(Stored dataset items)
########################################

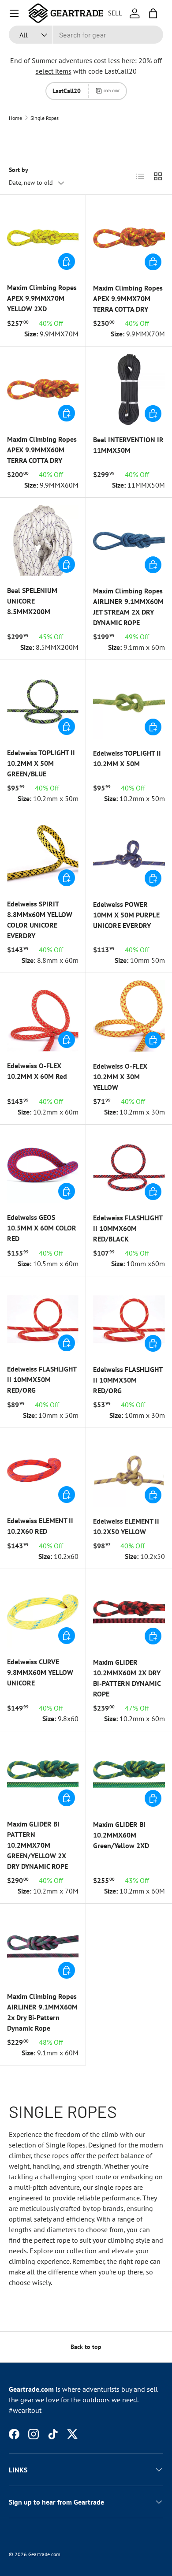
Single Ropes (44, 118)
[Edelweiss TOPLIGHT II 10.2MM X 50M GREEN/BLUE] (43, 702)
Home (15, 118)
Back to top (86, 2347)
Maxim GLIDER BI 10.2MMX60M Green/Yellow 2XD (121, 1835)
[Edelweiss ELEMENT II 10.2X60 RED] (43, 1470)
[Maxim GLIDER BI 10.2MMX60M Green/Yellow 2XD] (129, 1774)
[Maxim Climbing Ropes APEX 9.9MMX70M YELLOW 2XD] (43, 237)
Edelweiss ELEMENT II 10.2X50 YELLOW (126, 1526)
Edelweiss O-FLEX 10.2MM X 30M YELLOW (120, 1077)
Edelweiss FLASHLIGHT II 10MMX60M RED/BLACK (127, 1228)
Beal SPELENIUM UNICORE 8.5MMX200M (32, 601)
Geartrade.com (44, 2554)
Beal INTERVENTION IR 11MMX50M (128, 445)
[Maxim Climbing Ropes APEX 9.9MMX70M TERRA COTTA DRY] (129, 238)
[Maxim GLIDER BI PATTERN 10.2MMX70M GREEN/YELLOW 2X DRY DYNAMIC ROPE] (43, 1774)
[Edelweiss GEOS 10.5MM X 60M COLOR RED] (43, 1167)
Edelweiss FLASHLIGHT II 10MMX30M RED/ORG (127, 1380)
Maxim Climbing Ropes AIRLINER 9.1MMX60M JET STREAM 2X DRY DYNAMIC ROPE (128, 606)
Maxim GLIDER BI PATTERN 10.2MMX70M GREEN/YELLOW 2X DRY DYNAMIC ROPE (37, 1845)
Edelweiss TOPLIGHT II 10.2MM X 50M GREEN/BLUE (41, 763)
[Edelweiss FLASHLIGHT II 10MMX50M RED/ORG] (43, 1319)
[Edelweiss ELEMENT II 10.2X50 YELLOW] (129, 1471)
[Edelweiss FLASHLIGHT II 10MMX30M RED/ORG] (129, 1319)
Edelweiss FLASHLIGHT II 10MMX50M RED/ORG (41, 1379)
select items (53, 71)
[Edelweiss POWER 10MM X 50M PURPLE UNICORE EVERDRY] (129, 854)
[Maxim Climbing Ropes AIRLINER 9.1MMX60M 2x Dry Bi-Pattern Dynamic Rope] (43, 1946)
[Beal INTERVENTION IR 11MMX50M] (129, 389)
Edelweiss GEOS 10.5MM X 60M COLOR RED (41, 1228)
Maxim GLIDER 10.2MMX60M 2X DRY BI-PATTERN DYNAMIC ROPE (127, 1678)
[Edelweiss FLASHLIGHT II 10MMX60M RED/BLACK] (129, 1168)
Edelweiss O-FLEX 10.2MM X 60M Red (37, 1071)
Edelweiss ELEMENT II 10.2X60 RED (40, 1526)
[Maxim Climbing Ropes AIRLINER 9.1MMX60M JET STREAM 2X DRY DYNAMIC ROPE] (129, 541)
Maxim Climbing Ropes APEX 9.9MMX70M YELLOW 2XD (42, 298)
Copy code (112, 91)
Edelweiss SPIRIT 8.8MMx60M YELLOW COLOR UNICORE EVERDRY (39, 919)
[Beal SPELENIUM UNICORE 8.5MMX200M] (43, 540)
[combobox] (86, 35)
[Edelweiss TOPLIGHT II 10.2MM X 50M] (129, 703)
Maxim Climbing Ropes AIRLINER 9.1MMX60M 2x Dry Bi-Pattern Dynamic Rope (42, 2012)
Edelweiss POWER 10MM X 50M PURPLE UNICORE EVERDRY (126, 915)
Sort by (18, 170)
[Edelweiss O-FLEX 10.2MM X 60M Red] (43, 1015)
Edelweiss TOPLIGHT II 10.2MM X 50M (127, 758)
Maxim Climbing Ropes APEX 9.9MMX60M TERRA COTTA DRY (42, 450)
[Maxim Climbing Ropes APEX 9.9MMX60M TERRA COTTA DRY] (43, 389)
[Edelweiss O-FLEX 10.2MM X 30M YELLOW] (129, 1016)
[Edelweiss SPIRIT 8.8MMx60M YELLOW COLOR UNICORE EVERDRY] (43, 854)
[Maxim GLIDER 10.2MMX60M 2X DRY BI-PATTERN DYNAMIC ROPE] (129, 1612)
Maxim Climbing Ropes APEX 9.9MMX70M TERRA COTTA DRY (128, 298)
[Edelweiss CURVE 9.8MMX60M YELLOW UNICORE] (43, 1612)
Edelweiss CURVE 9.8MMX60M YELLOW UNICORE (40, 1672)
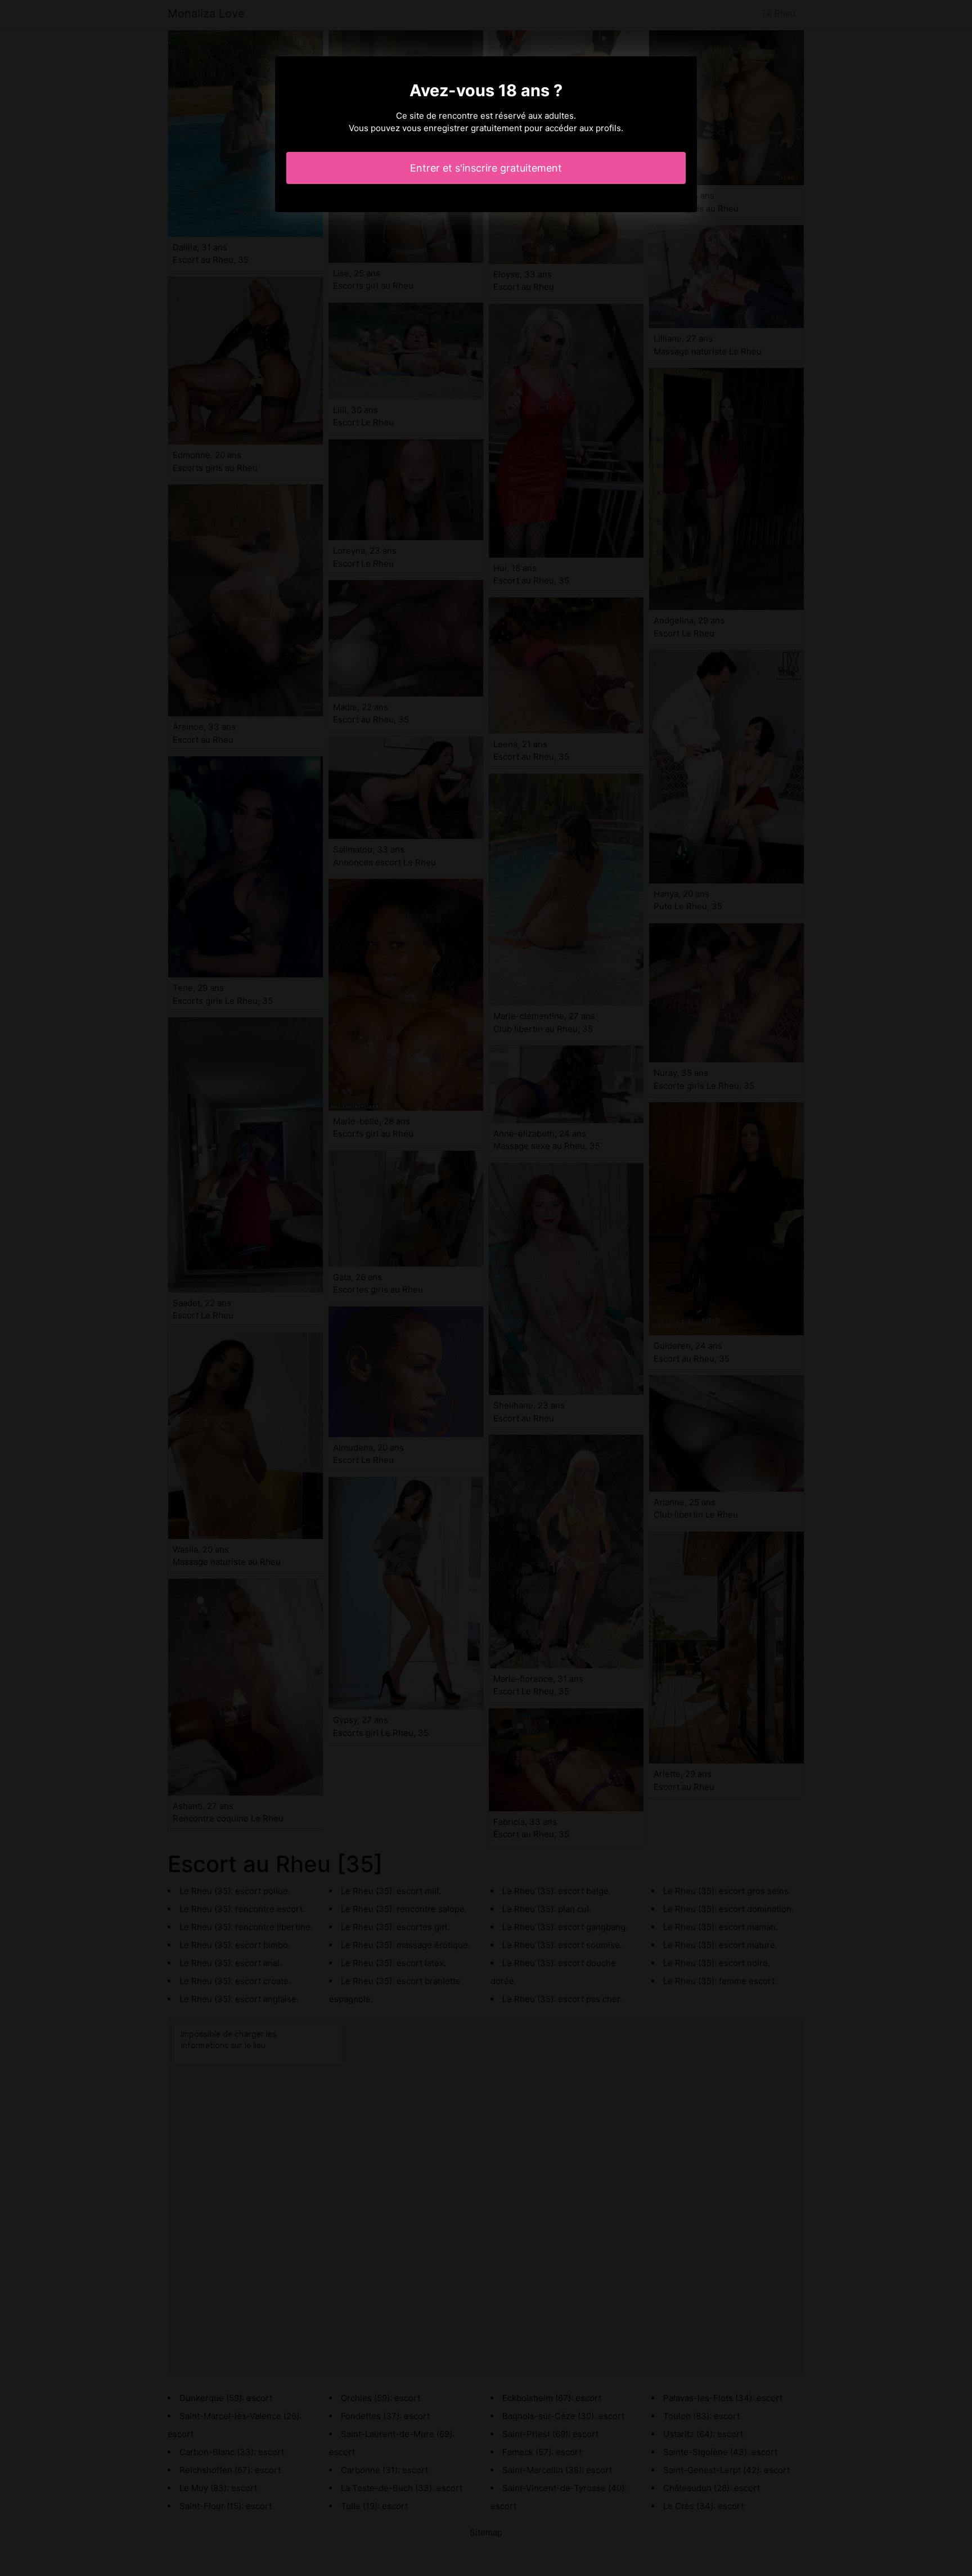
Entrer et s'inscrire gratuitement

########################################

• **What the task requires**:
Check each line of the data above for the word "UNICORE" and state how many lines contain it, with no other text.

• **Written solution**:
8